Greater Sydney continues to be at crisis levels in terms of rental affordability, with an RAI of 108 in the June quarter of 2016. The average renting household spends near 28% of its total income to pay the median rent of $480 per week. Most inner city areas remain extremely unaffordable and regional NSW also remains the least affordable regional area, despite having improved slightly over past quarters.

Melbourne most unaffordable for low-income households

Despite seeing the most significant fall in affordability since 2013, Greater Melbourne is Australia’s second most affordable metropolitan area, with a RAI of 126 in the June quarter. The average renting household spends around 24% of total income on rent. However, affordability varies greatly across income groups and areas. The lowest income households face one of the worst rental affordability situations of all metro areas in Australia.

It’s most dire for non-family, mostly single person, households, which would pay near 110% of total income on rent, even after discounting average rents for this group by 25% for access to social housing. Witte notes: “Obviously, this group is pushed beyond the margins of the market. Not surprisingly, we have seen a doubling of people sleeping rough in the streets of Melbourne over the last two years. More affordable areas are likely to have poor access to employment and services, while those close to jobs and services are unaffordable for average income households”.

End of mining boom to impact Perth renters

While rental affordability has continued to improve at a substantial rate in Perth since the end of the mining boom, this trend may not continue in future quarters due to a decline in incomes. Greater Perth recorded an RAI of 131 in the June quarter, up from 109 two years ago. The average household would pay 23% of total income on rent. The first two-quarters of 2016 recorded the first decline in average household income in the metropolitan area since late 2013, in line with the economic slowdown.

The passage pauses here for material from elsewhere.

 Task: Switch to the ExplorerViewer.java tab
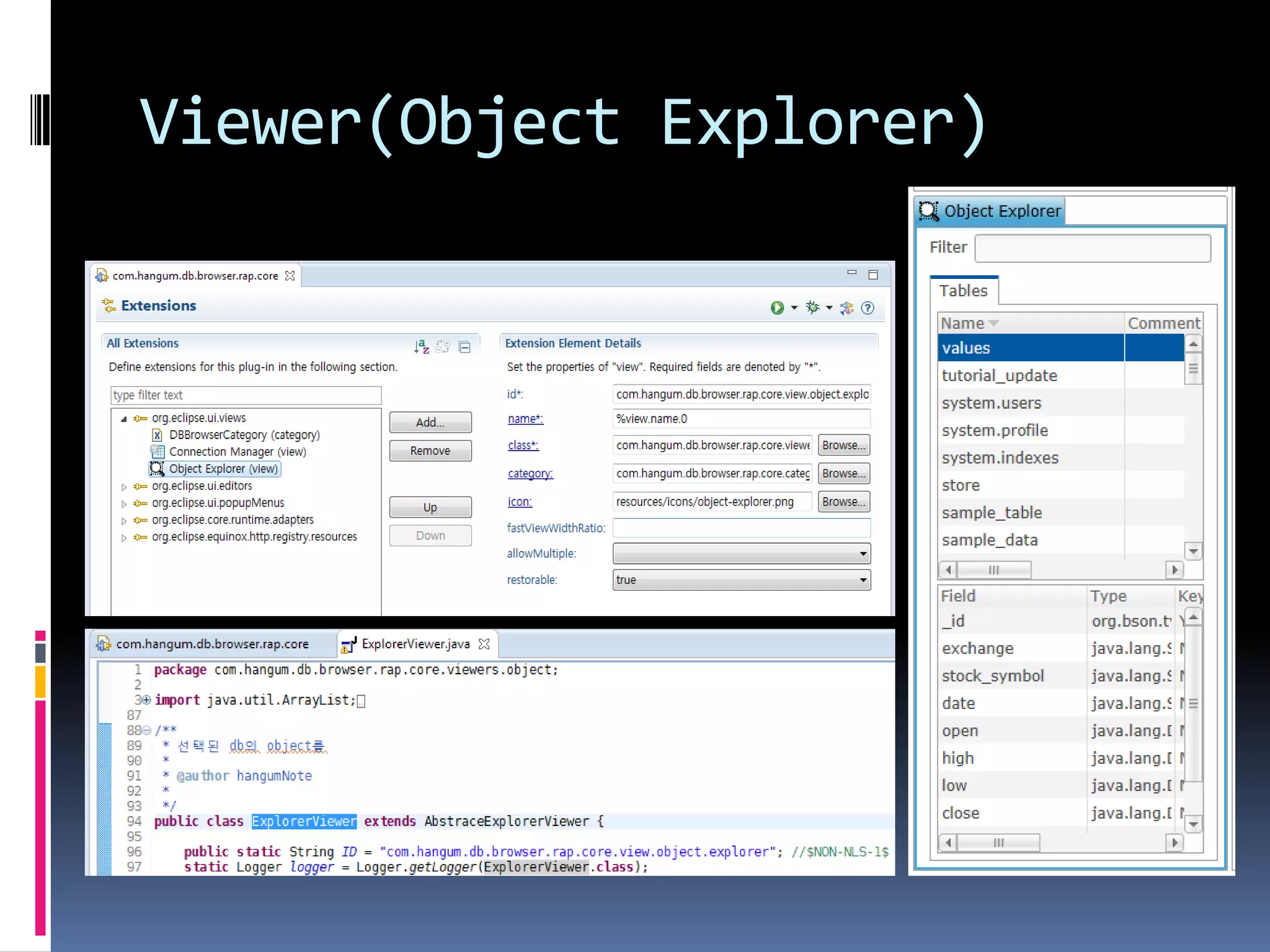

Hobart continues to be the second least affordable market for renters

Hobart continues to score poorly in the RAI due to lower incomes and high rental yields, which generate high levels of rental stress. In particular, rents remain extremely unaffordable for low-income households in Greater Hobart, which would spend 50% or more of total income on rent. The average household pays around 27% of total income on rent.

Brisbane and Adelaide reasonable but volatile

While both Brisbane and Adelaide scored reasonably overall in the latest index, there was some volatility. Median rents fluctuated most significantly in Brisbane, from a high of $409 in March to a low of $397 in June 2016. The average household renting in Greater Brisbane would pay around 25% of total income, while those in Greater Adelaide spend near 27% of total income on rent.

View an interactive affordability map


About the Rental Affordability Index

The Rental Affordability Index (RAI) has been created by National Shelter, Community Sector Banking and SGS Economics & Planning, which undertook the research. The report gives an account of rental affordability in Australia’s capital cities. The higher the number of the RAI, the greater the affordability. The November 2016 RAI provides an update of the June 2016 RAI report by providing analysis of data from the two most recent available quarters, March and June 2016. This RAI does include updated findings for Victoria that was unavailable in the June report.